Angel Matrices

Beth Von Undall

Opening 16.9
18:00

Artist talk 17.9
13:00

16.9-1.10
Saturdays and Sundays
12:00-14.00



The Angel Matrices is a video recording of a simulation that runs through all the possible permutations of a series of graphical icons as they are ordered across a 3 by 3 matrix.

The graphics are derived from an intelligence test called the Raven’s Progressive Matrices. This test was the first of its kind to circumvent the need for language in order to measure cognitive capacity; through a visual logic system the test determines the takers general abstract ability and fluid intelligence. The work renders this graphical measurement system as a display of flickering lights and slow hypnotic ambient sound, attempting to the draw the viewer into the cool of the computational operations.

One could ask, if the intelligence test represents a sort of psychological and neuronal interface between the chaotic and organic analogue world and the structure of categorizing and quantifying digital systems? - or if such distinctions are even relevant to make anymore.

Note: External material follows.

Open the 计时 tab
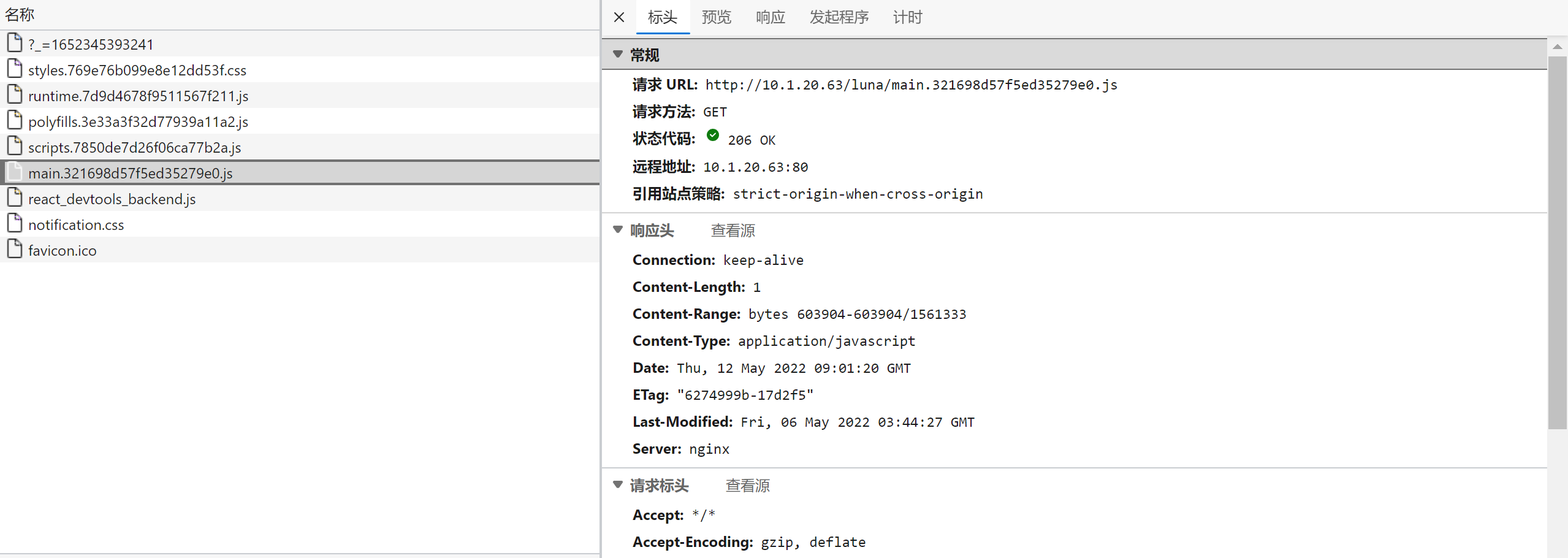Viewport: 1568px width, 558px height. (x=907, y=17)
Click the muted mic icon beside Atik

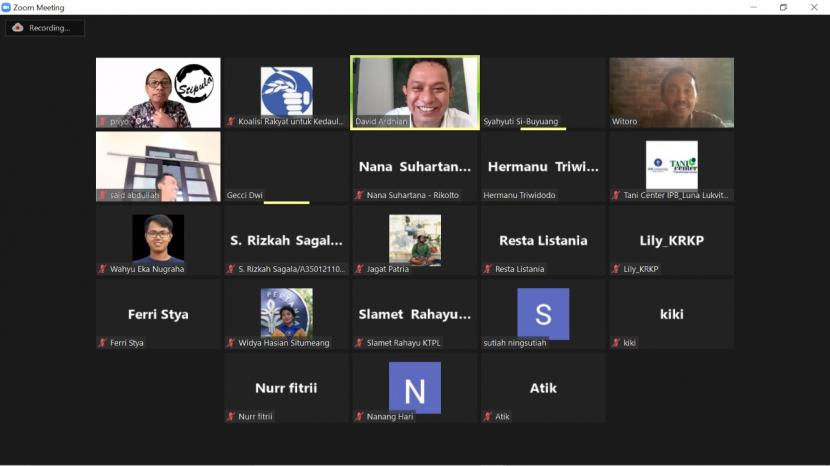click(487, 417)
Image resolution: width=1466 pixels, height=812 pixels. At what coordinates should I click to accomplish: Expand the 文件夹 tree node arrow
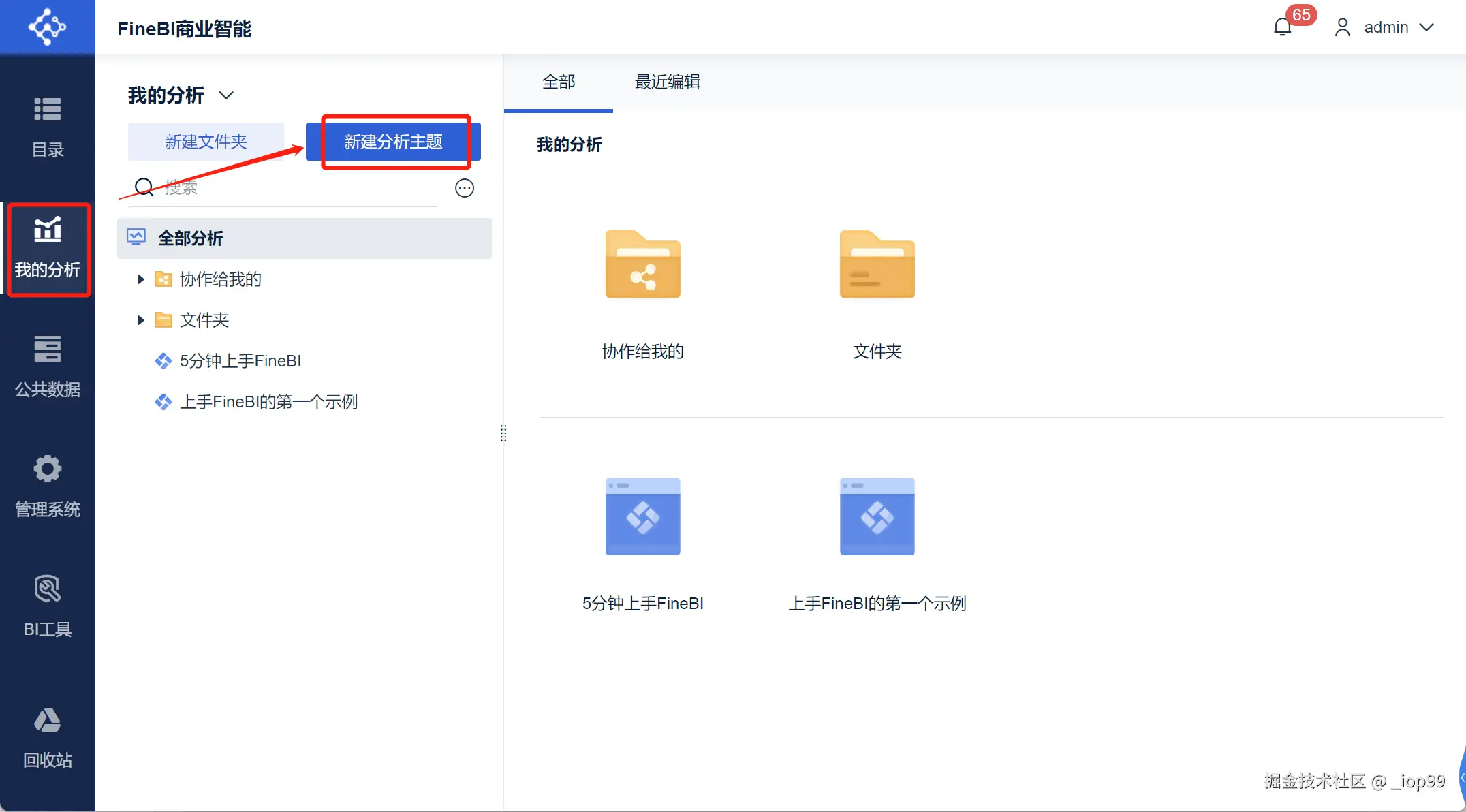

Beth von Undall is an artist who is currently based in Berlin. Her work takes form as interactive installations, game-like experiences, and aesthetic experiments across computational media. She focuses on questions pertaining to technological acceleration and its ensuing societal disruptions, particularly notions of loss of subjective agency and meaning making. She is educated from the Royal Danish Academy of Fine Arts, School of Media Arts and the Department of Visual Cultures, Goldsmiths, University of London.